This chapter discusses Alternate Reality Games (ARGs) as simulated experiences, and presents the conceptual framework that informed the design and development of an institutional capstone course aimed at fostering global thinking and real-world problem-solving skills. The course engages community college sophomores in a capstone experience in which learners design and develop an alternate reality game (ARG) based on the theme of global sustainability and the United Nations Millennium Development Goals.
In two different locations across the city from one another, Joshua and Samantha open a website that they receive by e-mail from an anonymous source. The text of the site appears to be for a small company called Patton Industries. Each player opens an instant messenger client, finding the other’s icon glowing quietly. “How do we proceed?” Joshua types, his question flickering on-screen. “Revelation Strategy Two,” Samantha replies. “Sometimes, the link only shows itself when highlighted.” Running the cursor across the screen and holding the left mouse button, a blue highlight shadows the text until a blurry hyperlink appears. They click a barely visible word that glows in the corner of the website and a video begins to play that shows a dark forest, filled with pine trees. After a few seconds, it ends suddenly with a series of letters and numbers. They replay the video a few times, typing their thoughts back and forth to one another across the digital ether until they slow the last few frames down to half speed. A pale white, recognizable face reveals itself for a flash, but the eyes are deathly black. “We had better report this to the others,” Samantha says. “Something is wrong with the game. . .” What is the game? It’s an emerging genre of digital game known as an Alternate Reality Game (ARG)1. The skills involved in playing such games differ somewhat from those associated with more traditional forms of electronic gaming.

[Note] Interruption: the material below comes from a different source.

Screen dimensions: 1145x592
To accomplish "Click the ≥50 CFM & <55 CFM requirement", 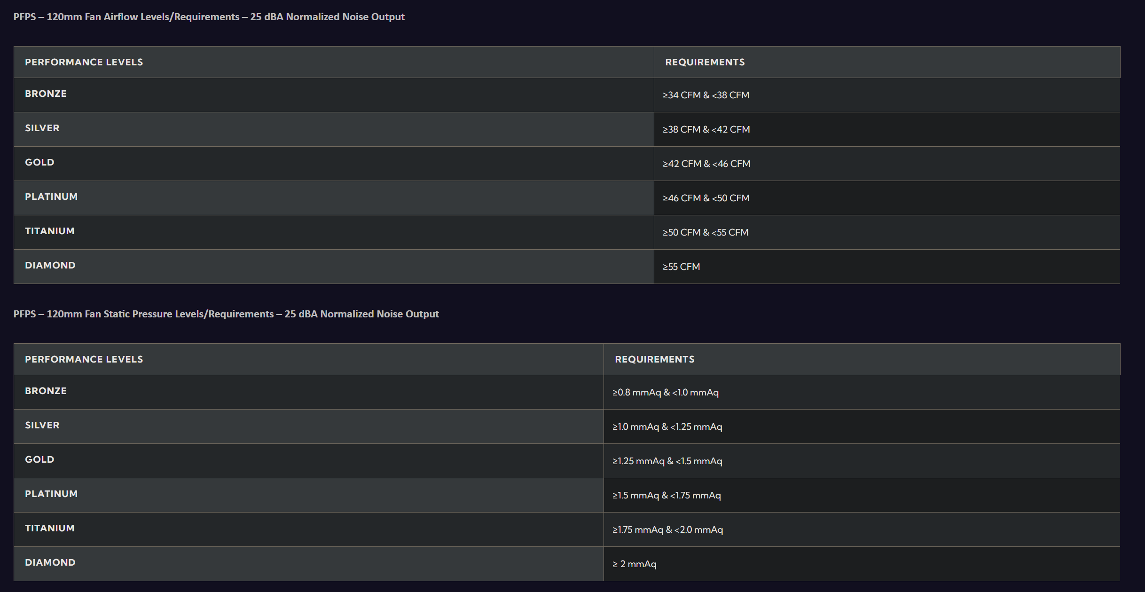I will tap(706, 232).
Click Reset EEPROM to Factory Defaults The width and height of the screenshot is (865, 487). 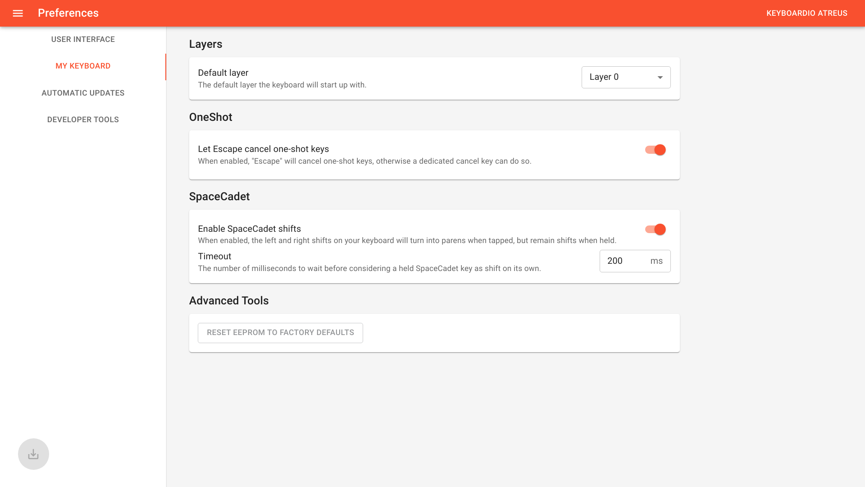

In the information age, the need to develop in learners the higher order thinking skills that translate into real-world problem-solving ability is more urgent than ever before (Dillon, 2006; Secretary’s Commission on Achieving Necessary Skills, 1991; The Safflund Institute, 2007). As early as 1991, the Secretary of Labor’s Commission on Achieving Necessary Skills found that basic skills in reading, writing, and mathematics were the “irreducible minimum for anyone who wants to get even a low-skill job” but those skills were not a guarantee to either a career or access to higher education. Employer surveys continue to emphasize “thinking skills... [that] permit workers to analyze, synthesize, and evaluate complexity” are requisite to success in the global workplace (p. 14).
Moreover, the accountability movement in American education has driven educational institutions at all levels to examine what learning should be occurring at their institutions, devise means to measure that learning, and seek to continually improve the processes that have an impact on this learning (U.S. Department of Education, 2002; 2007). However, as a recent National Science Foundation (NSF) sponsored report suggests, educational systems continually have to do more with less; although employers are demanding these additional skills, learning institutions have to instill those skills without adding additional credit hours or courses to their programs (The Safflund Institute, 2007). The means to achieving this end then is through changing instructional strategies in existing courses, and/or providing that vital added value through communications technologies, simulations, and other forms of digital media.